* Start Selected excerpt *

The CEO shall have no vested right to any benefits set forth in the Plan until all of the conditions described in this Section 2.1 are satisfied.
 
2.3
Exclusions.  Notwithstanding the provisions of Sections 2.1 and 2.2, an Eligible Employee will not become a Participant in the Plan if any of the following conditions occur:
  
(a)
An Eligible Employee is discharged for Cause.
 
(b)
An Eligible Employee voluntarily resigns for any reason, including retirement.
 
(c)
An Eligible Employee accepts any benefits from the Participating Company or any Affiliate under any voluntary or any other involuntary separation plan or program or agreement or early retirement incentive plan or program or agreement.
 
(d)
An Eligible Employee subject to a reduction in force or job elimination fails to make a bona fide effort to secure employment within a Participating Company or any of its Affiliates, or any successor of the Company or its Affiliates.

* End Selected excerpt *
* Start Dataset content *

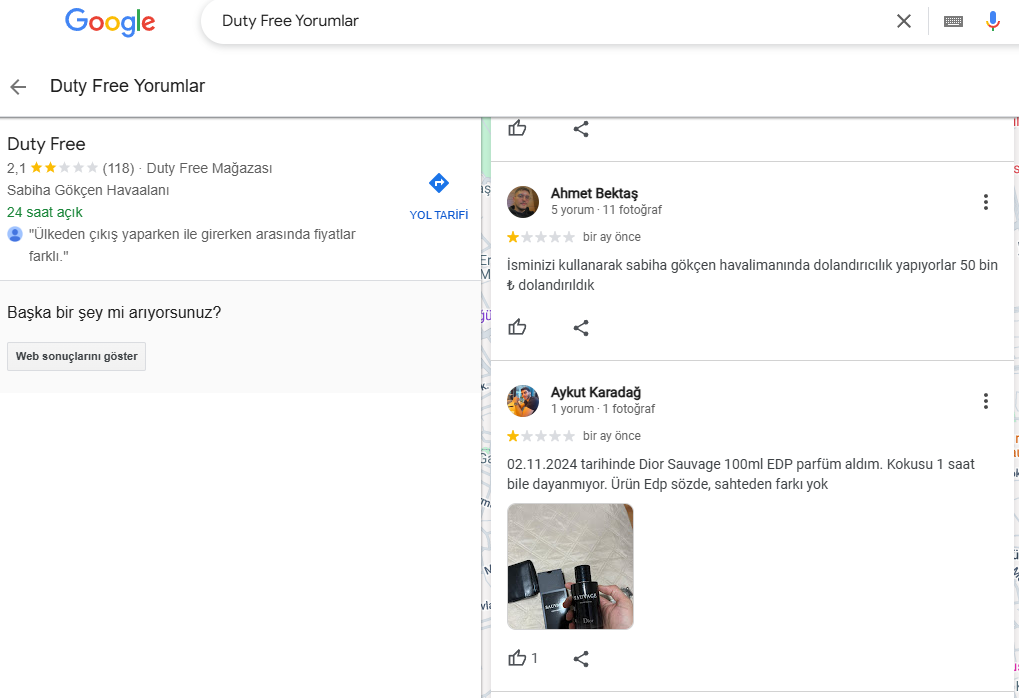Click into the Duty Free Yorumlar search field
1019x698 pixels.
[540, 21]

* End Dataset content *

(Problem to solve) Reproduce the plan excerpt verbatim between "An Eligible Employee voluntarily" and "program or agreement.", inclusive. The listing plays no part in this work.

(Solution for this exercise)
An Eligible Employee voluntarily resigns for any reason, including retirement.
 
(c)
An Eligible Employee accepts any benefits from the Participating Company or any Affiliate under any voluntary or any other involuntary separation plan or program or agreement or early retirement incentive plan or program or agreement.